# WHAT YOU ARE ASKED TO DO:
Your answer should be the lines below from the one holding "Task: Go back via the Back link text" through the one holding "You are a computer-use agent. This", copied exactly and with nothing else.
┌────────
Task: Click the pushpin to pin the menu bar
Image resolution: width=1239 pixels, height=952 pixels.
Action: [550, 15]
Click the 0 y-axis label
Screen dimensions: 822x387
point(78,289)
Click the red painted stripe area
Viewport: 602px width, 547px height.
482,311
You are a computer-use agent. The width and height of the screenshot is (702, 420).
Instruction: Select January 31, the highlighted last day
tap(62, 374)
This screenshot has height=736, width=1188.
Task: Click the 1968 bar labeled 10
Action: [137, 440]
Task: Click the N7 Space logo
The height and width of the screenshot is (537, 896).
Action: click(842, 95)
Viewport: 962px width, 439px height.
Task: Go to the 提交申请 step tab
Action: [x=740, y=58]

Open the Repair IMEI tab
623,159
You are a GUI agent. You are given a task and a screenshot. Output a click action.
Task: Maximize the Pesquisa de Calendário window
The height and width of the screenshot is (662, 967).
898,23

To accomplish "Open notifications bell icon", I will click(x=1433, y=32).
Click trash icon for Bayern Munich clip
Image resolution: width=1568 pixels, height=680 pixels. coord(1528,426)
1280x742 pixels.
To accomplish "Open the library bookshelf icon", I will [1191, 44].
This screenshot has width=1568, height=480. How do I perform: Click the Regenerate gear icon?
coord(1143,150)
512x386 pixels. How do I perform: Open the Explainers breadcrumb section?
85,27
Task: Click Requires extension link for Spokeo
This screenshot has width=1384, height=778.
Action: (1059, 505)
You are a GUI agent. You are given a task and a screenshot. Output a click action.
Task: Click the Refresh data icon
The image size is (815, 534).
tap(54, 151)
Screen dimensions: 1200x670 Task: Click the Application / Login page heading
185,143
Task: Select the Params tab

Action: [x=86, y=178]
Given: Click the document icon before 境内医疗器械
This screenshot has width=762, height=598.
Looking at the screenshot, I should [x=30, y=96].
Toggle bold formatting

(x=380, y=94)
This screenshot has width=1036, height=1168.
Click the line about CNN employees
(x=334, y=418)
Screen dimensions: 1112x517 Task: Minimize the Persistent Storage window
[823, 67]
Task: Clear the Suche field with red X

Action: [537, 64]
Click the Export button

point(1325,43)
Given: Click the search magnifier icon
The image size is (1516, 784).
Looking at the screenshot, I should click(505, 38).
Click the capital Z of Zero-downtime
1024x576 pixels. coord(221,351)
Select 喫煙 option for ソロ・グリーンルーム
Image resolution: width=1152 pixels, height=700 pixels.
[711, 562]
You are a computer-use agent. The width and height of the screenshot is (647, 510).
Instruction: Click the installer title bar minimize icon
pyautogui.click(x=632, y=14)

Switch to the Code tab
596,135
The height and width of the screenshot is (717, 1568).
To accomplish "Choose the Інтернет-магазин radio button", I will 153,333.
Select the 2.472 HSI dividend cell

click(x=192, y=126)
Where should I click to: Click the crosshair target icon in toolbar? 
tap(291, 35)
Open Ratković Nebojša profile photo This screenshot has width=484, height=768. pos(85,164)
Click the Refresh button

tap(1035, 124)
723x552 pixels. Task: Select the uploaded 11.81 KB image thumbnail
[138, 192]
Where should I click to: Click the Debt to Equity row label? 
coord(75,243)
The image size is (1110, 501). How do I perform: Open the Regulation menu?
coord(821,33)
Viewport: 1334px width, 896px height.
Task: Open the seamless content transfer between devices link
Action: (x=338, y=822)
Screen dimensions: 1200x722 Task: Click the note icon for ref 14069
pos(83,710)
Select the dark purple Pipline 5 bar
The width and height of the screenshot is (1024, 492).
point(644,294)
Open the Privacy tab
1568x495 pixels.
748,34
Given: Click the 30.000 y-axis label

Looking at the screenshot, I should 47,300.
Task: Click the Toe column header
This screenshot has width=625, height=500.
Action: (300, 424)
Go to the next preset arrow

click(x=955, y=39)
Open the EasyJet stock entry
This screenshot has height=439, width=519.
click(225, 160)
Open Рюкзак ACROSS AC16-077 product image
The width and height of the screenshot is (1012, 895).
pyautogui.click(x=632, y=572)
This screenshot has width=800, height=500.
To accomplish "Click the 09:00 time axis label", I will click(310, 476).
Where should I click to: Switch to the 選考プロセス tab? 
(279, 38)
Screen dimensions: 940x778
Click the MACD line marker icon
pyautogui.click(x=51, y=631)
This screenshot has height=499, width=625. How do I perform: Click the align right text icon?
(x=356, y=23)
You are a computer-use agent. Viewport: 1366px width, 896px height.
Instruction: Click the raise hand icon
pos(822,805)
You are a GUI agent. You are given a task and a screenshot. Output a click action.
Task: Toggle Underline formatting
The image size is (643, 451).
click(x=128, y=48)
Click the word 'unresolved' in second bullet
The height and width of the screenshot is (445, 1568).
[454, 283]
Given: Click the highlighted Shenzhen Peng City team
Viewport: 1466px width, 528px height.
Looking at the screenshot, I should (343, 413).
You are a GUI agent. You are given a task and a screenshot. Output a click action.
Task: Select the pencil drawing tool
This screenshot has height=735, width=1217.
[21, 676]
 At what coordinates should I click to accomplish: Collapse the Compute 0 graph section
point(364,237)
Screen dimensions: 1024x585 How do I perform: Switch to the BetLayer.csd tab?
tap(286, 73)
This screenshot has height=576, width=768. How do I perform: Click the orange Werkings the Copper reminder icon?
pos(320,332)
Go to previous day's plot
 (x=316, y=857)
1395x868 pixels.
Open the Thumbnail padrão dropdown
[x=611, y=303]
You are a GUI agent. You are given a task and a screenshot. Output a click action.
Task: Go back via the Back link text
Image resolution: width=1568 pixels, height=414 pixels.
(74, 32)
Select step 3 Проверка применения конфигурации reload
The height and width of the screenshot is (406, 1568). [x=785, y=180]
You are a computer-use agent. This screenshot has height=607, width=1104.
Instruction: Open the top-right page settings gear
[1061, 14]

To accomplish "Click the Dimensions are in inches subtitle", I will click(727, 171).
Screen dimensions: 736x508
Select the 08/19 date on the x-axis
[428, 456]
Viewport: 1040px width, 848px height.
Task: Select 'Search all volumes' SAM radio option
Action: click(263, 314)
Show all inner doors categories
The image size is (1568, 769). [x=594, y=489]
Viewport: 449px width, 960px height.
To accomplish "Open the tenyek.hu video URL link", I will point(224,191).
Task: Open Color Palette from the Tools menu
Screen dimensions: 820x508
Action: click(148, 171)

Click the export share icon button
└────────
# SOLUTION FOR THIS PROBLEM:
Task: Go back via the Back link text
Image resolution: width=1568 pixels, height=414 pixels.
(74, 32)
Select step 3 Проверка применения конфигурации reload
The height and width of the screenshot is (406, 1568). [x=785, y=180]
You are a computer-use agent. This screenshot has height=607, width=1104.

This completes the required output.